Floods, storms, wildfires, and other natural catastrophes create countless exposures for businesses. For most, planning for when (rather than if) disasters strike is a must. But two key issues place organizations at more risk and increase the need for robust disaster risk management plans: remote working and physical expansions.
“Employees are going to work from home for the foreseeable future,” said Dale Buckner (pictured), CEO of Global Guardian. “So, when it comes to planning for natural disasters and disruptive events such as earthquakes, hurricanes, tornadoes, tsunamis, and wildfires, I think the number one difference is that you now must account for people that you think are in North Carolina, but could be in Australia, the Caribbean, basically thousands of miles away.”
Buckner also strongly advocates for business leaders to put disaster risk at the top of their criteria when planning to expand their physical footprint. As executives consider their expansion plans for office locations, plants, and warehouses, they need to be aware of the natural disaster risks of chosen locations and potentially reassess plans to avoid those risks altogether.
How does remote work influence businesses’ disaster risk planning?
Around 5.1 million Canadians were working from home as of May 2021, according to data by Statista. Remote working has quickly become the new norm, thanks to the COVID-19 pandemic, and it looks like it’s here to stay for now.
Organizations should therefore consider how their duty of care policy covers their remote workforce and what aid they will provide should one of their remote workers be involved in a natural disaster event.
Buckner, who led rescue and response teams in the US after Hurricane Ian struck in late September last year, said that hybrid and remote working arrangements have made situational awareness more complicated for companies during catastrophes.
“Normally, when there’s a hurricane forecast four days out, you have meetings in person and give instructions, then send people home with medical kits and satellite phones. You perform ‘call tree’ [exercises]. Could you replicate that with a video conferencing app? Sure, but the issue is accounting for your work-from-home employees,” he explained to Insurance Business.
Global Guardian is a duty of care provider for organizations during disasters, providing rescue and response, emergency aviation, medical support and more worldwide. Buckner himself had firsthand experience of trying to track down clients’ employees in the aftermath of a horrific storm.
“During Ian, we were tasked to go find people that literally had not been in Florida for almost a year and the employer simply had no idea,” he said. After emails and frantic phone calls failed to reach the missing employees, rescue teams stormed into flooded houses only to find them empty.
“It turns out, [the employees] hadn’t been there for a while. So, this is something that businesses need to be considering when they’re preparing their workforce for these storms, floods, or other catastrophic events,” Buckner concluded.

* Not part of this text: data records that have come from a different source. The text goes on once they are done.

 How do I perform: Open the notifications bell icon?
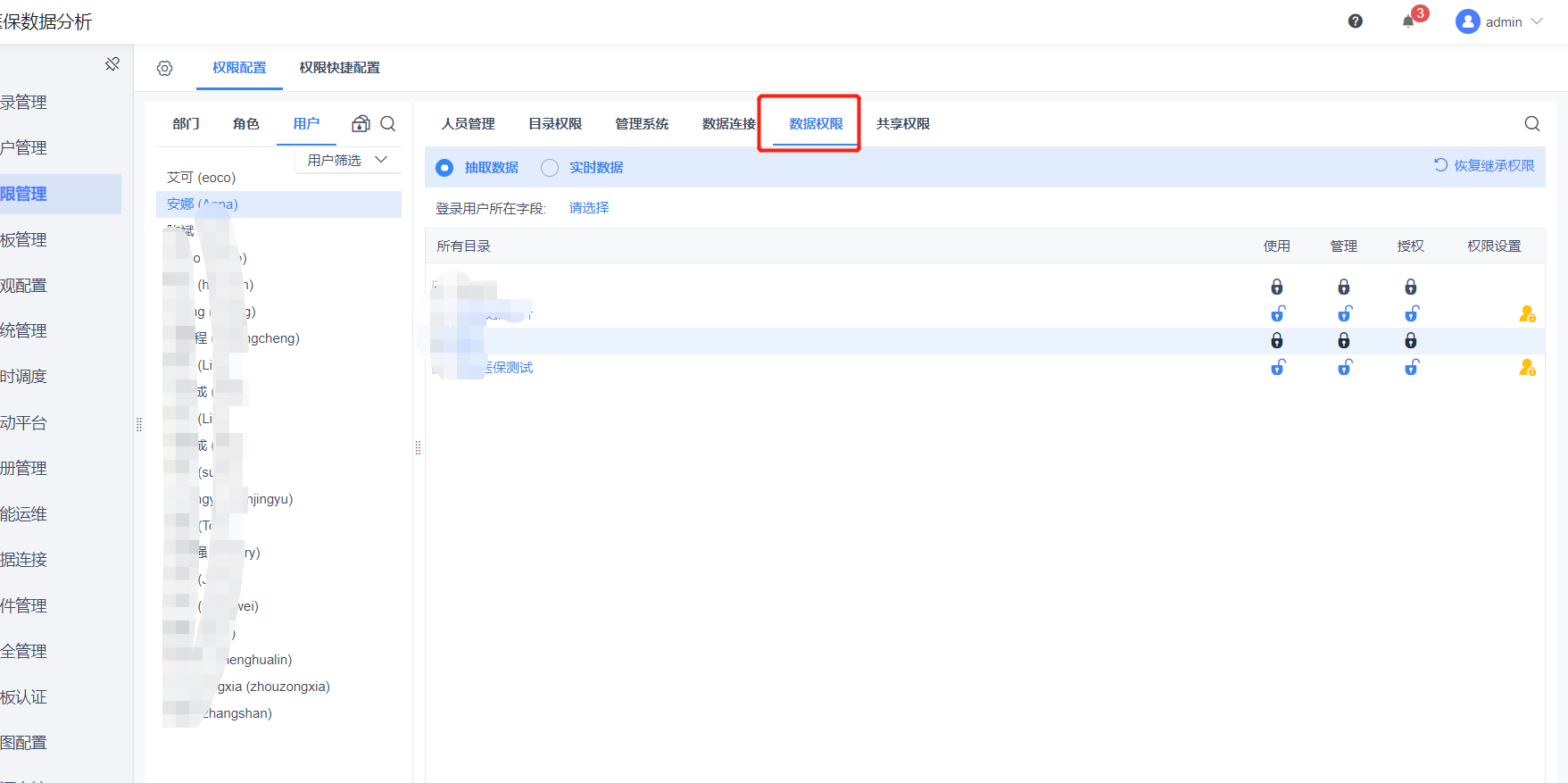tap(1408, 21)
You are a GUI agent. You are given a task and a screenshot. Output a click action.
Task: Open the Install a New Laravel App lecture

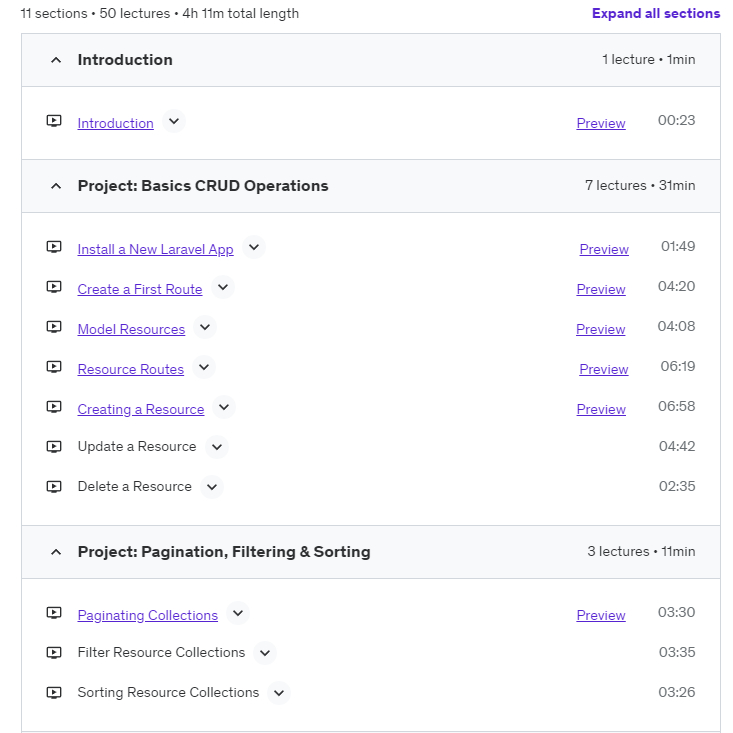(155, 249)
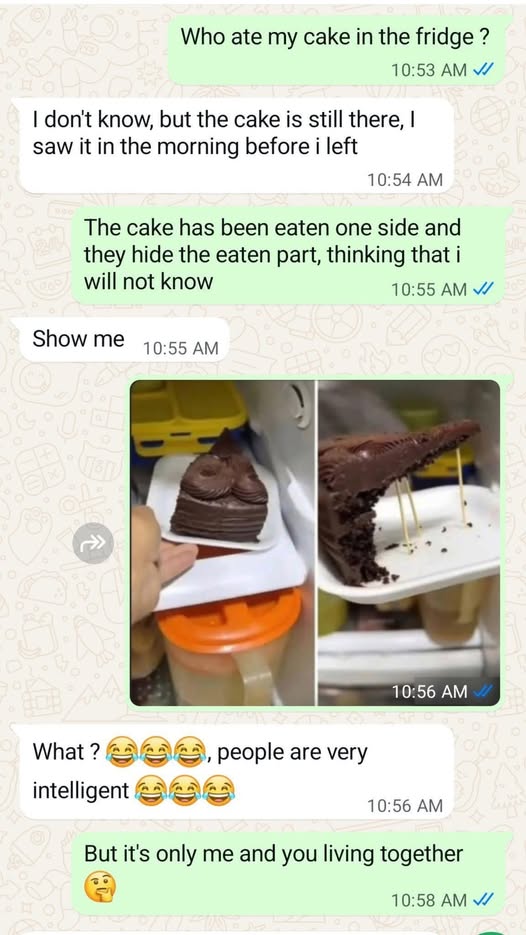Tap the read ticks on 10:55 AM message
The image size is (526, 935).
coord(482,289)
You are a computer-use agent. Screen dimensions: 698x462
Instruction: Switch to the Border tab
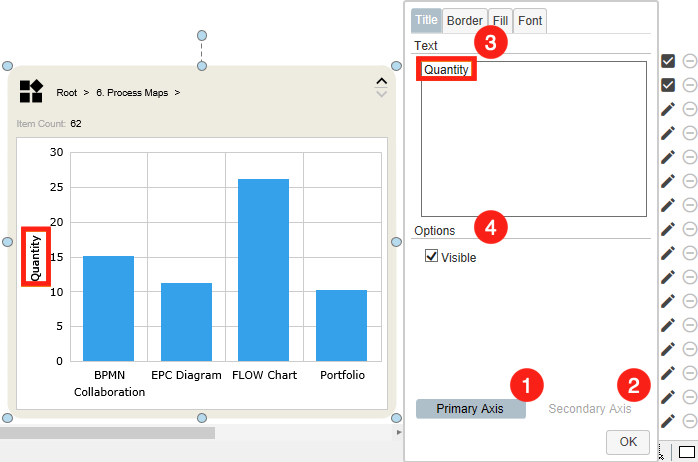[465, 21]
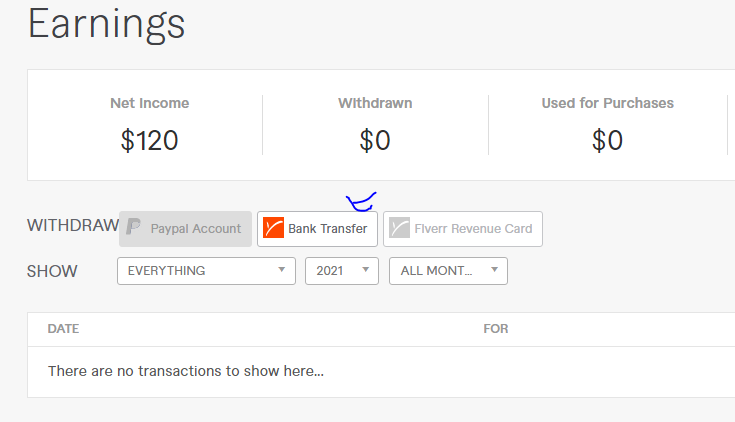The image size is (735, 422).
Task: Click the Used for Purchases heading
Action: pyautogui.click(x=607, y=103)
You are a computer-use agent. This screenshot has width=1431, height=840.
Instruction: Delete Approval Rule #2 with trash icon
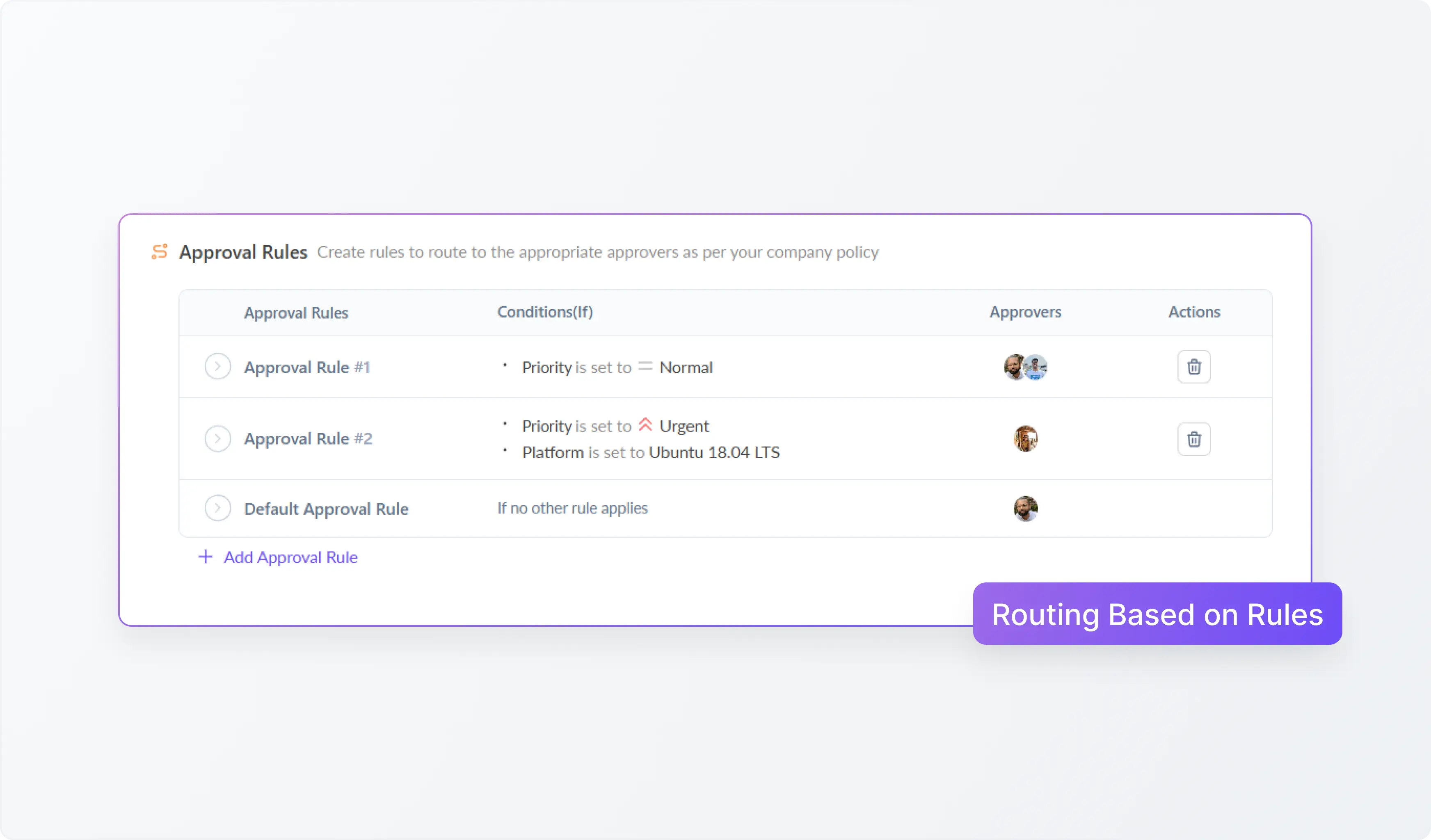point(1193,439)
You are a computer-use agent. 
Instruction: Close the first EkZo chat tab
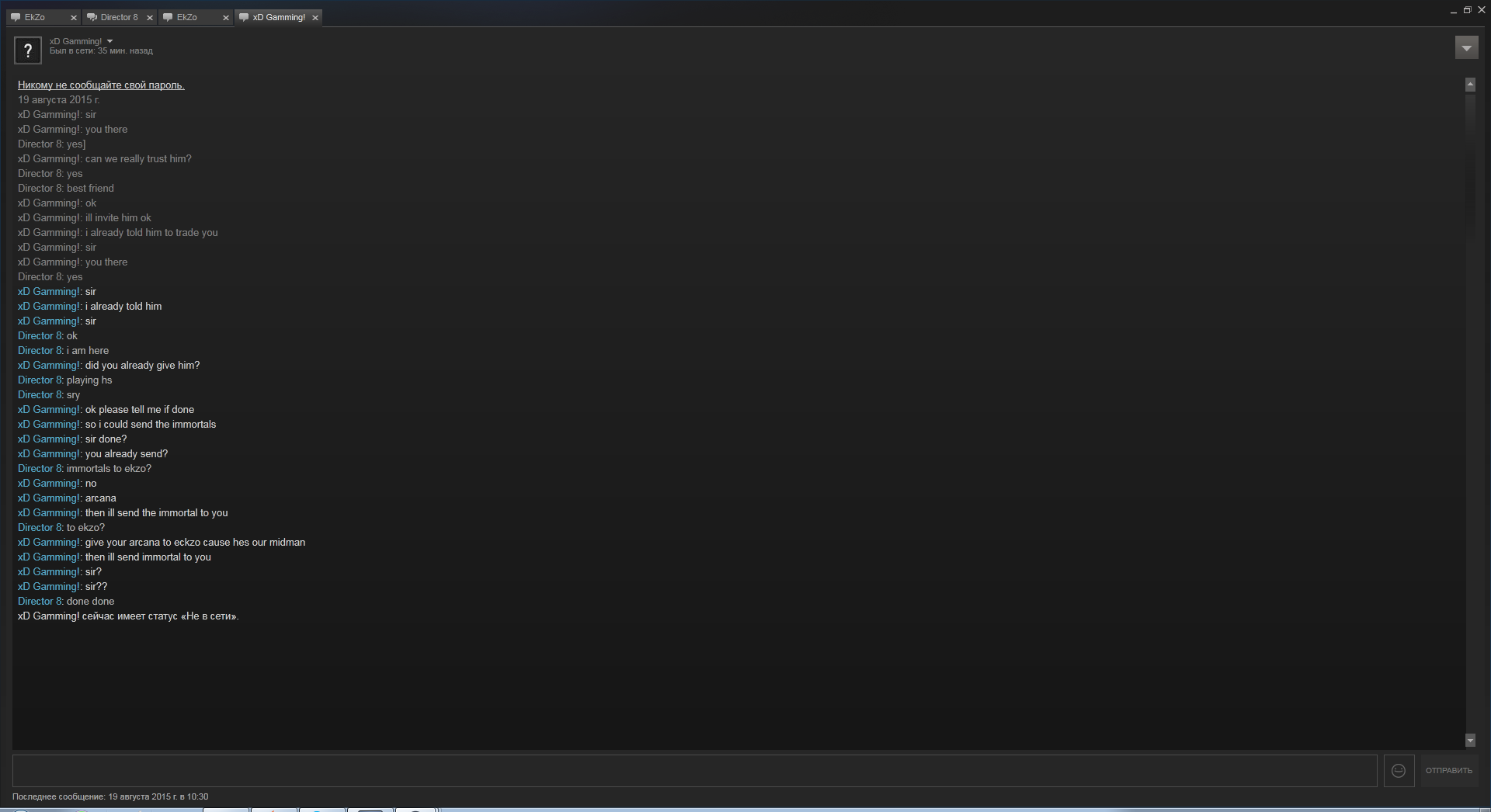[x=74, y=18]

Business leaders should account for remote workers in their emergency response plans, especially when it comes to performing health and welfare checks. Organizations could also consider placing their remote workforce under business travel insurance policies.
“You would arm an employee that was a high-volume traveler, for example, a sales director, project manager, or a C-Suite member, with business travel insurance. Kidnap and ransom, medical evacuation, and other benefits would be wrapped around the policy,” he said.
“What we’ve told clients is that they can take that model and pivot it to people working from home, and simply treat them as if they’re a traveler.”
How do physical expansions impact businesses’ disaster risk?
No organization, large or small, can escape the perils of a changing climate. But when it comes to planning physical expansions, the risk of natural disasters carries more weight than ever.
“As leaders think about [where to build] their next headquarters, administrative office, or manufacturing site, the threat of natural catastrophes needs to be part of their calculus,” Buckner said.
“Is this location in a flood or fire zone? Will there be enough water supply in the future? If you invest in a headquarters in Las Vegas, when the future of the Colorado River as that city’s main water source is horrific, it could pose a real problem. There’s going to have to be kinds of investment to pipe water in, which makes it more expensive. So, I would simple say ‘add that as part of your criteria’.”
How can brokers help clients prepare for natural disaster risks in 2023?
2022 was a year marked by climate catastrophes, and Buckner expects 2023 will be no different. Brokers can help their clients prepare by reviewing their insurance policies and assessing coverage needs to accommodate physical expansion plans or remote working arrangements.
Buckner stressed that creating a robust disaster response plan is critical, especially when it comes to ensuring the welfare and safety of employees.
“What we find is that most firms just go, ‘We have insurance; we’ll figure it out. Don’t worry, we’ll get hold of everybody.’ I just think that’s failed so much. There simply must be more rigor, more communication, and more planning,” the CEO said.